Using the tmerge() function to structure time-dependent covariates for survival analysis

Load packages

Code

library(tidyverse)
library(survival)
library(kableExtra)

Why do we need `tmerge`?

In survival analysis, we differentiate between time-independent covariates and time-dependent covariates. Time-independent covariates are constant over time, while time-dependent covariates can vary over time.

As an example, assume we are modeling time-to-death in years, with exposure to a chemical as our time-dependent covariate of interest. Assume that we can quantify the exposure as 0, 1, or 2. We will use this exposure and the sex of the subject as covariates in our model.

To represent time-dependent covariates, we need to have multiple rows for each subject, where each row represents a different value of the time dependent covariates.

Take for example a subject who started with exposure = 1. Then at 4 years, their exposure status changed to exposure = 0. Then at 7 years, their exposure status changed to exposure = 2. Then the subject died at 10 years (i.e., status = 1). We would need three rows to represent this subject, since there are 3 distinct time periods: 0-4, 4-7, and 7-10. The survival package uses the names tstart and tstop to denote the beginning and end of each time period. So when structuring data from time-dependent variables, the rows for this subject would look like this:

id	tstart	tstop	exposure	status
1	0	4	1	0
1	4	7	0	0
1	7	10	2	1

Using `tmerge`

Creating example data

First, we need our data in two data frames, one for the time-independent covariates and one for the time-dependent covariates.

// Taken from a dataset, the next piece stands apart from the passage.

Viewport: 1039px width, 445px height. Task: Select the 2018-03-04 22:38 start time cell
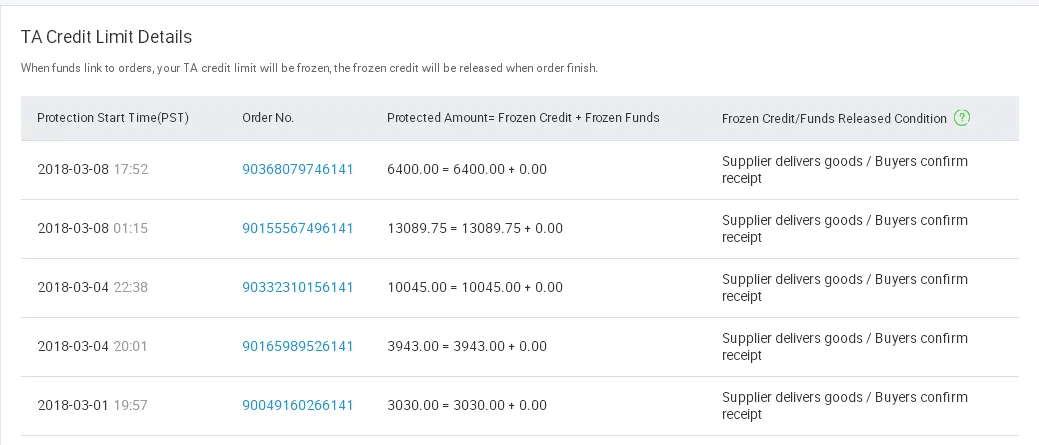(92, 287)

Here’s some example data for the time-independent covariates. We have 3 subjects, and each row contains their id, sex, survival time, and whether or not they experience the event of interest (in this case, death). We use event = 1 to indicate death, and event = 0 to indicate censoring.

Code

df_time_ind <-
  tibble(id = c(1,2,3),
         sex = c("M","F","F"),
         surv_time = c(5,10,15),
         event = c(1,1,0))

id	sex	surv_time	event
1	M	5	1
2	F	10	1
3	F	15	0

And here’s some example time-dependent data. Each subject has a record for their exposure status at time = 0, and another record whenever their exposure status changes. For example, in the data below, subject 1 has

exposure status 0 from time 0 to 2
exposure status 1 from time 2 to 4
exposure status 2 from time 4 onwards

Code

df_time_dep <-
  tibble(id = c(1,1,1,2,2,3),
         time = c(0,2,4,0,7,0),
         exposure = c(0,1,2,0,1,0))

id	time	exposure
1	0	0
1	2	1
1	4	2
2	0	0
2	7	1
3	0	0

We will use the tmerge function to turn these data frames in a single data frame to use in a time-dependent survival analysis. The tmerge function is used multiple times in the process of formatting data for time-dependent covariates.

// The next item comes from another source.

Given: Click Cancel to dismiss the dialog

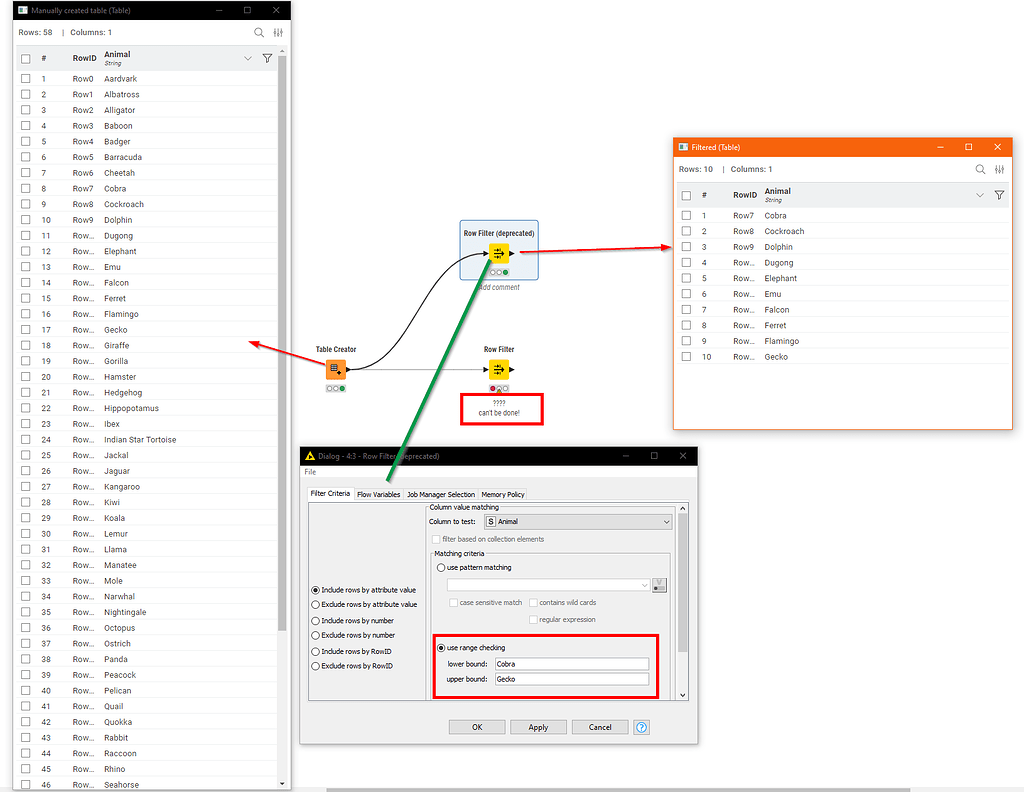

First, we use tmerge with the independent variables. Note that we call tmerge with df_time_ind as both the data1 and data2 argument. We must also specify the id variable and the event variable using the syntax event(survival_time_variable, event_indicator_variable). Using the name event on the left of the expression is optional.

Code

df_time_ind <-
  tmerge(data1=df_time_ind,
         data2=df_time_ind,
         id=id,
         event=event(surv_time, event))

Now the df_time_ind data frame looks like this:

id	sex	surv_time	event	tstop
1	M	5	1	5
2	F	10	1	10
3	F	15	0	15

Notice that the tstart, tstart, and event variables have been added.

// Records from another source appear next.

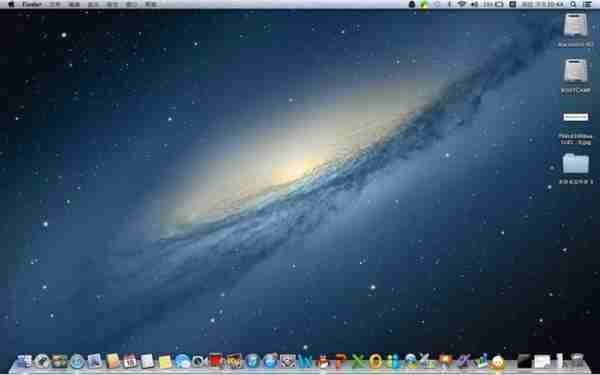Select the Macintosh HD drive icon
600x375 pixels.
pos(575,25)
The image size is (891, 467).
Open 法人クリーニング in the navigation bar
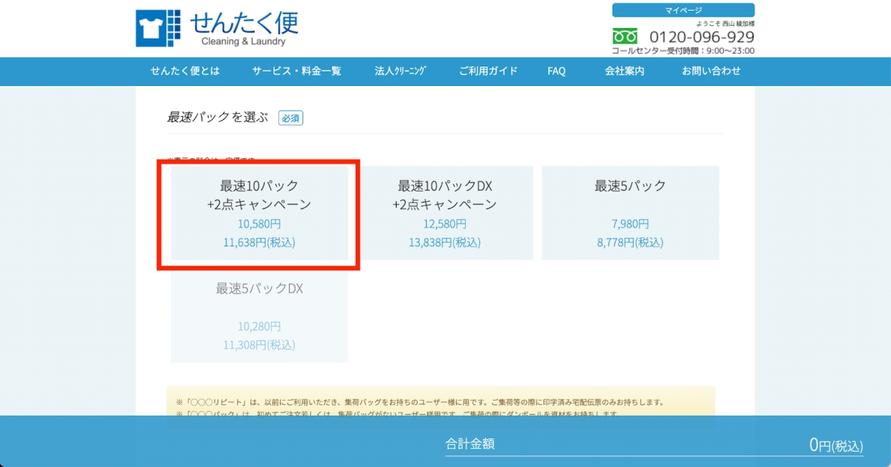coord(400,71)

Now to add the time-dependent variables, we call tmerge again, now with df_time_ind as the data1 argument and df_time_dep as the data2 argument. To specify the time-dependent exposure variable, we use the tdc function with the syntax time_dependent_variable = tdc(time, time_dependent_variable).

Code

df_final <-
tmerge(data1=df_time_ind,
       data2=df_time_dep,
       id=id,
       exposure=tdc(time, exposure))

Below we have our completed dataset with properly structured time-dependent variables.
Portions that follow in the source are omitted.